Oil prices recovered a bit from a rough week on Friday as data showed a fresh dip in US oil exploration, suggesting lower output that could ease the global oversupply.
US benchmark West Texas Intermediate (WTI) for delivery next month rose US$0.88 to US$47.26 a barrel on the New York Mercantile Exchange.
Brent North Sea crude for December delivery, the global benchmark, closed at US$50.46 a barrel in London, a gain of US$0.73 from Thursday’s close.
Both contracts had fallen for the first four days of the week, and, for the full week, WTI lost 4.8 percent and Brent was down 4.2 percent.
“The global petroleum markets are holding at least moderate gains on end-of-week book squaring that has helped reverse at least some of the prior losses,” Tim Evans of Citi Futures said.
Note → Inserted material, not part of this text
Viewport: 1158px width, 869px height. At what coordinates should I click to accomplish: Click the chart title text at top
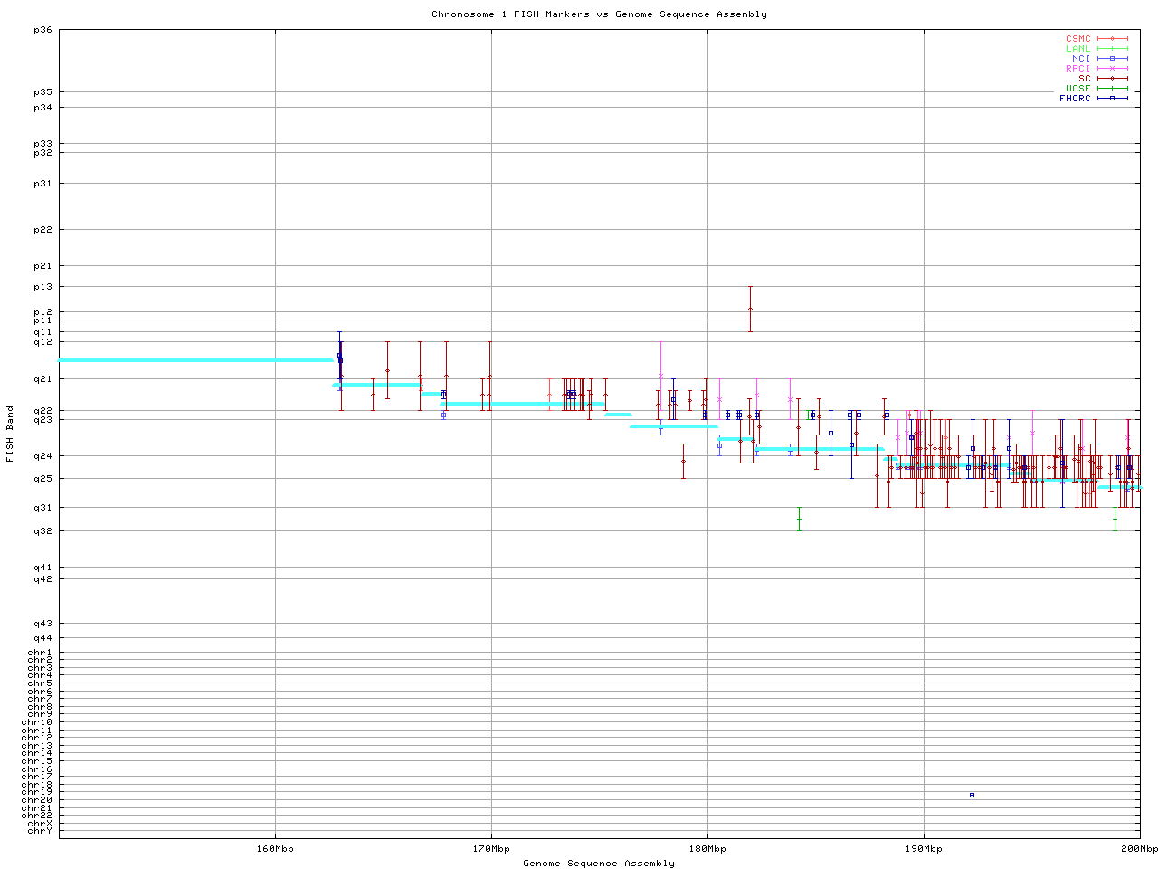599,14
“Sentiment has proven to be resilient, with at least some portion of the market arguing that a bottom has been established, with the ongoing physical surplus already discounted into the price,” he said.
In a bullish sign for the market, the Baker Hughes weekly US oil rig count fell by 10, or 1.7 percent, this week, marking the seventh consecutive week of declines.
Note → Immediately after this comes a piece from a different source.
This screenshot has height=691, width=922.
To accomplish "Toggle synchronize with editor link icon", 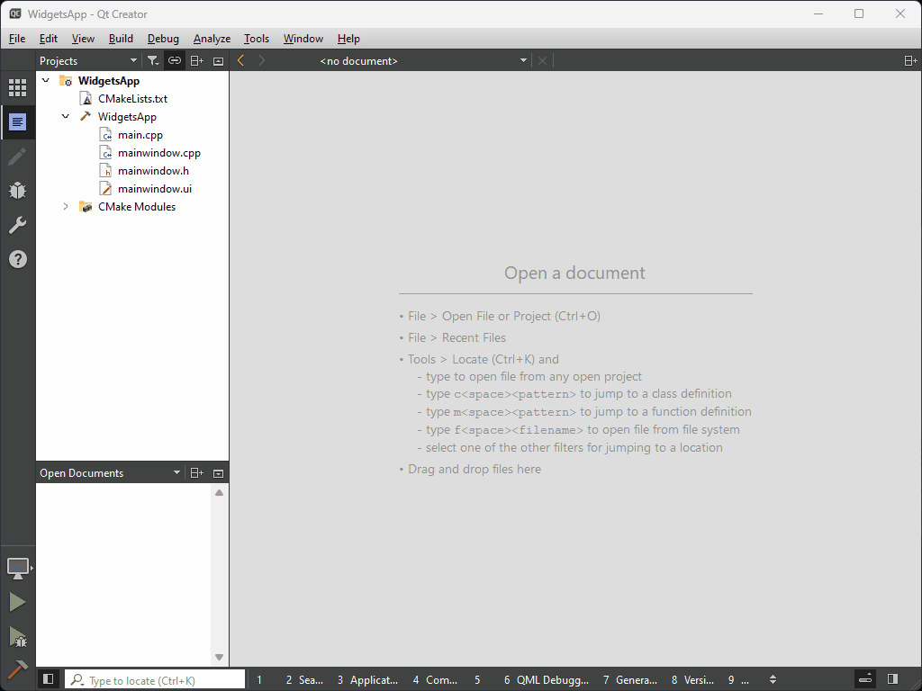I will pyautogui.click(x=175, y=60).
That reinforced the outlook for lower US crude-oil production. On Thursday, the US Department of Energy reported that the nation’s output fell by 76,000 barrels to 9.17 million barrels per day.
There was continuing market chatter about Russia eying production cuts.
Bloomberg News reported on Thursday that Russian Energy Minister Alexander Novak said Moscow was prepared to discuss price ranges and output cuts when it meets with OPEC in Vienna on Wednesday.
However, Commerzbank analyst Carsten Fritsch said there was only a “very slight” chance that the meeting would yield any concrete results.
In the copper market, prices declined, posting their first weekly loss this month amid mounting concern over slowing consumption in China, the world’s largest user of the metal.
Economists forecast Beijing would announce tomorrow that GDP last quarter grew at the slowest pace since 2009. Slowing expansion in China has pushed copper prices down 15 percent this year.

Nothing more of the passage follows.